> _TEXT PASSAGE_
The world this week is mourning the death of Queen Elizabeth. People are piling flowers at Buckingham Palace and lining up for miles to view the casket.
There is much to be learned from the queen’s long and eventful reign. I will leave it to others to address questions of politics and the monarchy. Instead, I would like to consider what we can learn from the queen about building a brand.
I think there are five things.
Most people wouldn’t call Queen Elizabeth a brand manager, but she was that, and she seemed to relish the job. She was keenly aware of the importance and significance building and maintaining her brand, and the brand of the British monarchy more broadly.
Like all great brand managers, she carefully considered what to do. Here are some words that you won’t hear as people describe her style: impulsive, free-spirited, unexpected.
On the contrary, the queen understood that brands matter, and a brand manager’s role is to thoughtfully consider the optimal brand building moves.
Great brands are consistent. Brand associations form over time with repetition. That was a hallmark of the queen’s approach to branding. She was always the same. She looked the same, she acted the same.
One would never ask, “I wonder which queen will show up today? The grumpy one or the funny one?” No. The queen was the queen.
Variety is the spice of life, they say, but not when it comes to branding. The strongest brands show up day after day. Nike, Coke, Apple, Patagonia, Emirates: all of these have a remarkable sameness.
The queen was consistent even in her choice of dogs. She got her first corgi at 18 and had them throughout her life. She missed out on the joys of having a Havanese, but she was, as always, consistent.

> _EXTRACTED ENTRIES_
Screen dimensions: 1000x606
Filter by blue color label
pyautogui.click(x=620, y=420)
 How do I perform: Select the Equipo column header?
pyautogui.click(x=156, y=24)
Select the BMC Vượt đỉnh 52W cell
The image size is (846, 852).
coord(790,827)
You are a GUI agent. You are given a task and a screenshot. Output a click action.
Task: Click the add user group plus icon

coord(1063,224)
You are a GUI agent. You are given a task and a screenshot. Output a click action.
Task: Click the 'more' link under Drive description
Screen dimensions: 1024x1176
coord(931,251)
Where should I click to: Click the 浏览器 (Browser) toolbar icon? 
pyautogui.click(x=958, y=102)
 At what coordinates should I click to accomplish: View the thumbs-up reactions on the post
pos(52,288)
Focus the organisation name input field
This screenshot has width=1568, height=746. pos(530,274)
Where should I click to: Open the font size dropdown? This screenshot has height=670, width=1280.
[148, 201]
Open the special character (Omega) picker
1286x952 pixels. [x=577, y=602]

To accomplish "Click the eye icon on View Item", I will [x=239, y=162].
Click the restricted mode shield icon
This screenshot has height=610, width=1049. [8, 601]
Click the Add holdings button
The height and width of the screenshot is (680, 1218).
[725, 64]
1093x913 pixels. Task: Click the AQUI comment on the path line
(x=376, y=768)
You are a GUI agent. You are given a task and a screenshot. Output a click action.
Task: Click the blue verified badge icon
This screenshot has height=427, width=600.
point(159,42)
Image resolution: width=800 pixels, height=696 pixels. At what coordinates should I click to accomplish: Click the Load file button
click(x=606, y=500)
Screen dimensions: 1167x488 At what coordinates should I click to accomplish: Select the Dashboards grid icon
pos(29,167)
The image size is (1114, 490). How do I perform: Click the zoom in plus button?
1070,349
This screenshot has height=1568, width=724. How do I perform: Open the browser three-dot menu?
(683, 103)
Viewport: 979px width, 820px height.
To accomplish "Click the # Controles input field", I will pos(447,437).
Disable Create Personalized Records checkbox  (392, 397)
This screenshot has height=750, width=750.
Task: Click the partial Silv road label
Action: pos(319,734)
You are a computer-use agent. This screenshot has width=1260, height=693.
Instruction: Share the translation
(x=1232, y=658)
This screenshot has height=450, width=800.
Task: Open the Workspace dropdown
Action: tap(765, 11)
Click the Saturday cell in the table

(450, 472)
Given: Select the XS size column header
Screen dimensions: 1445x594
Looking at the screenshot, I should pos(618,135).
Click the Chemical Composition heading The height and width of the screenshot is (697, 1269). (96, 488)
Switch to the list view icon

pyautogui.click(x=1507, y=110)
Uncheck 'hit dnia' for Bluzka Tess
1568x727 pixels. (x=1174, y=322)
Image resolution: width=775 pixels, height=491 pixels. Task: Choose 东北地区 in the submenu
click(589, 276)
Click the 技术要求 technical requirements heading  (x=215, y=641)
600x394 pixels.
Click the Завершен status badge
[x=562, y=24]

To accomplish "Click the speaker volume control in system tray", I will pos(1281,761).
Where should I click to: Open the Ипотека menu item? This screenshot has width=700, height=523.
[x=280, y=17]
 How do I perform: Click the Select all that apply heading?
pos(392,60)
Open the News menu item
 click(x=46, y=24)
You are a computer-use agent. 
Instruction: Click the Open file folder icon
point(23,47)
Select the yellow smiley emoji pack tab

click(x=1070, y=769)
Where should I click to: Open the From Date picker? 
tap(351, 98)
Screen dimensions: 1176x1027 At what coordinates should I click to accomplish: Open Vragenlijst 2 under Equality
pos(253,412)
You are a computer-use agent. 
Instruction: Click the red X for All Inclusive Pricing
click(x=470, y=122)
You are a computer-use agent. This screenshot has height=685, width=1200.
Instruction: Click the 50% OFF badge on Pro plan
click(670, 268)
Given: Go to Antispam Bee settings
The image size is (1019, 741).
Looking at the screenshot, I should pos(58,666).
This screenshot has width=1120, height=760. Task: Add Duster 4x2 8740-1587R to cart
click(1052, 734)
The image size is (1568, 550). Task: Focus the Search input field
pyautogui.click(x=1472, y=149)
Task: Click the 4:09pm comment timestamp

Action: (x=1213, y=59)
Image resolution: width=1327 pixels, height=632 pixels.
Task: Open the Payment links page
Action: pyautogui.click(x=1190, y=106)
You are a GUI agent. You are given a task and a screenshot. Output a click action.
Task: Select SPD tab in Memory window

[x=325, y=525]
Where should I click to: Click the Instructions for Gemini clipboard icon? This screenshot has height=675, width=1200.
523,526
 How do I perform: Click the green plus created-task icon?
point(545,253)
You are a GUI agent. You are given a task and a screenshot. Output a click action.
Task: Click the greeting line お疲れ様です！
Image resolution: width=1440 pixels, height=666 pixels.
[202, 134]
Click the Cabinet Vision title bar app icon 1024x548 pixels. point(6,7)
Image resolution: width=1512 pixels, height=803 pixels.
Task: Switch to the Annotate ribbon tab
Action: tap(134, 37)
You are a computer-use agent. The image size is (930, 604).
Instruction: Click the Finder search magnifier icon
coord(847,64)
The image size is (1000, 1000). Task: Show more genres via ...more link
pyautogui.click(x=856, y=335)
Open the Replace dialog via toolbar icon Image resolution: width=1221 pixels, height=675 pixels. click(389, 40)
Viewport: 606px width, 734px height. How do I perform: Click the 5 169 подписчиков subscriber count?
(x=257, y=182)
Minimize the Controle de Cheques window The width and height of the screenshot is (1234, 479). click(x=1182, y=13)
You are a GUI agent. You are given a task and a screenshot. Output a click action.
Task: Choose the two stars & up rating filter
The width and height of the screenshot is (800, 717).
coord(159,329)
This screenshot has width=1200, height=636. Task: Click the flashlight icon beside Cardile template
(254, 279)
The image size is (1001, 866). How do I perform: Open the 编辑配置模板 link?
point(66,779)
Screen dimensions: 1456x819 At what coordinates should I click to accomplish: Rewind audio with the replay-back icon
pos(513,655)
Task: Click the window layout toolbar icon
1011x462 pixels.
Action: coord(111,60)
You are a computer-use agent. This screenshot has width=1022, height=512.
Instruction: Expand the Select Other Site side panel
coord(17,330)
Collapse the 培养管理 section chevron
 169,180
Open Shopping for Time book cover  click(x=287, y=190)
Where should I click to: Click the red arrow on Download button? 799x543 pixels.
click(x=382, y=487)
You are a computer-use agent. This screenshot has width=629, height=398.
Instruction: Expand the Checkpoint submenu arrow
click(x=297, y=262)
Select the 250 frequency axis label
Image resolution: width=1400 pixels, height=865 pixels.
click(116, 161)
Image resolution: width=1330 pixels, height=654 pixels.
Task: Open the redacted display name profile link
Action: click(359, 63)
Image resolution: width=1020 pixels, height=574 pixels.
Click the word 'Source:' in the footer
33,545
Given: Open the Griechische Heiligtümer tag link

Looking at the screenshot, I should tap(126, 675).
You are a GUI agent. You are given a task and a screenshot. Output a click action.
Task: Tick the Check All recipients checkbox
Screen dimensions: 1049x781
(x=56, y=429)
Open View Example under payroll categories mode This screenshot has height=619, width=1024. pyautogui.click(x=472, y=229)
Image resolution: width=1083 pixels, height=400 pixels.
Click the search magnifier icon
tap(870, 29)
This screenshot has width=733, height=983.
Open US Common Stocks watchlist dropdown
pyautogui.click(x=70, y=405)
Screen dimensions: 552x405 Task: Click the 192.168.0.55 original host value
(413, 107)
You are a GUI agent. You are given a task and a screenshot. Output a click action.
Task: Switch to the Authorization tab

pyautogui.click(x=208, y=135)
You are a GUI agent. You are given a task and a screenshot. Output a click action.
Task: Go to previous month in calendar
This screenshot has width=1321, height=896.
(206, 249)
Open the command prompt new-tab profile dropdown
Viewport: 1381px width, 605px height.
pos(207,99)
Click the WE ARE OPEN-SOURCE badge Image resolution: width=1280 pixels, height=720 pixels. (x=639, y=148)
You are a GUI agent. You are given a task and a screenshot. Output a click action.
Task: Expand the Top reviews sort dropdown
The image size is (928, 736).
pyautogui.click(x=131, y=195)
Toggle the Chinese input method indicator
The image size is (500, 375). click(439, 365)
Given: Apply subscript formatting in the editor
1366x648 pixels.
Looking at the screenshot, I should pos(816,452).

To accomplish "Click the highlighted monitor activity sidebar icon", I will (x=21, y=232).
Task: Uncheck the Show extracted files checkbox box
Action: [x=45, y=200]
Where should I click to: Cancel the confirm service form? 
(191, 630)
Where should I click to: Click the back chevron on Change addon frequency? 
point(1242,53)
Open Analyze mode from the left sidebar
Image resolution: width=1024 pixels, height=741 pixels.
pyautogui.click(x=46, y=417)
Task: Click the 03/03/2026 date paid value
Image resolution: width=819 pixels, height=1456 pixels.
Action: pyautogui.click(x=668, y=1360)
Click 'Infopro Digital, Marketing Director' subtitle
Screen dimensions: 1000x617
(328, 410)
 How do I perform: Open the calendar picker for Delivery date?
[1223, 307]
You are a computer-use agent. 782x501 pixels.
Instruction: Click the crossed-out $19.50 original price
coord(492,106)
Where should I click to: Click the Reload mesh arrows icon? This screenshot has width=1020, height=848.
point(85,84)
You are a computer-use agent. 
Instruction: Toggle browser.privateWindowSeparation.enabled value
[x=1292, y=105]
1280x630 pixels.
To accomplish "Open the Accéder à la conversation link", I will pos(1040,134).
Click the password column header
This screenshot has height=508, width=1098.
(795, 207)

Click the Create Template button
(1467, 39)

> _WHAT YOU WILL DO_
a – Write out the passage about the queen's brand word for word, starting at "Variety is the" and ending at "as always, consistent.".
b – For each statement, say whether it agrees with the passage about the queen's brand, answering yes or no and quoting the words of the passage that decide it: (i) The queen got her first corgi at age 18. (ii) The author intends to discuss questions of politics and the monarchy. (iii) According to the passage, variety helps when building a brand.

> _RESPONSES PER TASK_
a –
Variety is the spice of life, they say, but not when it comes to branding. The strongest brands show up day after day. Nike, Coke, Apple, Patagonia, Emirates: all of these have a remarkable sameness.
The queen was consistent even in her choice of dogs. She got her first corgi at 18 and had them throughout her life. She missed out on the joys of having a Havanese, but she was, as always, consistent.

b –
(i) Yes: "She got her first corgi at 18 and had them throughout her life."
(ii) No: "I will leave it to others to address questions of politics and the monarchy."
(iii) No: "Variety is the spice of life, they say, but not when it comes to branding."